"Los modernos del 1914", Francesc-Marc Álvaro

La historia de las últimas décadas va a favor de los que no tienen miedo de ser responsables de sus vidas. Por eso, este año, me interesa más hablar de ciertos hechos de 1914 que del tricentenario -muy bien divulgado- de la trágica caída de Barcelona en 1714 a manos de las tropas borbónicas.

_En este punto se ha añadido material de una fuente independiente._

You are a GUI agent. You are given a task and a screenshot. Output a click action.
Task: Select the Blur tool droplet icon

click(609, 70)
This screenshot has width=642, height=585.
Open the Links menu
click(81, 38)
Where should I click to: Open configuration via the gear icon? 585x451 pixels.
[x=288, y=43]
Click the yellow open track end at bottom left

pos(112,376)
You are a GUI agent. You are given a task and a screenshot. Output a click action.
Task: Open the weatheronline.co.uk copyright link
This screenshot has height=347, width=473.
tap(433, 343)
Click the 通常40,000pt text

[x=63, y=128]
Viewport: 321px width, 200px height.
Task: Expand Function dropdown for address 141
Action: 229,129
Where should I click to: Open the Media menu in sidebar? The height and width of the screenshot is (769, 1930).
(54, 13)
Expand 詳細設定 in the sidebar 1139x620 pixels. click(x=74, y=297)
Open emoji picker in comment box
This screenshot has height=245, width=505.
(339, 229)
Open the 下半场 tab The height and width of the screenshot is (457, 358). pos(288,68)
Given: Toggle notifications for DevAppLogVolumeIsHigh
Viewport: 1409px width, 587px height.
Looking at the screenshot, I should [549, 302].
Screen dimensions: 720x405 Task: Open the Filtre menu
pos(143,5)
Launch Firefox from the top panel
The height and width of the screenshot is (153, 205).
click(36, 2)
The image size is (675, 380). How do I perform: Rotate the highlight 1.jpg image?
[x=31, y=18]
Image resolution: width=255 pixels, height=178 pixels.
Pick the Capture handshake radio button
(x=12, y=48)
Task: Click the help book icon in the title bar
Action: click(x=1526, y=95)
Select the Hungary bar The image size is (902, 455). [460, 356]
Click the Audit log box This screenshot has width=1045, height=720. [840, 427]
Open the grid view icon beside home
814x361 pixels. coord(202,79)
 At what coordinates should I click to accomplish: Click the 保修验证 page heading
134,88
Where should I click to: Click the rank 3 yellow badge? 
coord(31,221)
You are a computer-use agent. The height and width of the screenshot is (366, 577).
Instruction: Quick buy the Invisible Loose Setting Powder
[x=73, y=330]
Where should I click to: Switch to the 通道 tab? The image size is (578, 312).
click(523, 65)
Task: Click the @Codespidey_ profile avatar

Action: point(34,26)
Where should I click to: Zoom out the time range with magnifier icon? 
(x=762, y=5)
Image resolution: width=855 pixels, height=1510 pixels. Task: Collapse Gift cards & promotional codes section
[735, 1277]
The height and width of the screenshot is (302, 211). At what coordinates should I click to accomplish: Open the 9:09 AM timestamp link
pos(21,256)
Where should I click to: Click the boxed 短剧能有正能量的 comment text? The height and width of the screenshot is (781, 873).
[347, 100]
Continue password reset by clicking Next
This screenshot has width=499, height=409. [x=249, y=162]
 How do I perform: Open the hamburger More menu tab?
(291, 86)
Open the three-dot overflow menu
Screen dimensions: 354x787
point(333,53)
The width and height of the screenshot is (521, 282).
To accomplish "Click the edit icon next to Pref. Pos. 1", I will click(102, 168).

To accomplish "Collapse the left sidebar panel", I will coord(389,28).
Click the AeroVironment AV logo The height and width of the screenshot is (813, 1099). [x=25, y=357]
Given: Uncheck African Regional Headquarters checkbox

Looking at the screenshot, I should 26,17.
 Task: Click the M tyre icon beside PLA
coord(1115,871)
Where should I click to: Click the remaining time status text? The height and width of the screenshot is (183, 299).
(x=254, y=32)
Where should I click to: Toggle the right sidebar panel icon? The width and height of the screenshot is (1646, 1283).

Hace cien años, el catalanismo demostró por primera vez que podía gobernar. Lo hizo gracias a la creación de la Mancomunitat de Catalunya, que reunía a las cuatro diputaciones bajo un mismo organismo coordinador que tenía, en principio, un carácter administrativo. Un decreto del Gobierno conservador de Dato permitía crear mancomunidades en toda España, pero la iniciativa sólo se materializó en nuestro país. El primer presidente de la Mancomunitat, Enric Prat de la Riba, superó las limitaciones competenciales y financieras de aquella estructura y, con una audacia insólita, ejerció como líder del primer gobierno moderno, regenerador y europeo en el conjunto de aquel Estado. Es bien sabido que la obra de la Mancomunitat hizo en territorio catalán lo que nunca había hecho ningún Gobierno: crear el embrión de un Estado moderno, basado en la eficacia, la racionalidad, la apertura al mundo, la educación y la justicia social. Prat de la Riba, que antes de gobernante había sido ideólogo, activista y periodista, demostró que los modernos de 1914 en España eran los nacionalistas catalanes. Los únicos modernos con incidencia. Este es un hito importantísimo que debería ser conmemorado como es debido.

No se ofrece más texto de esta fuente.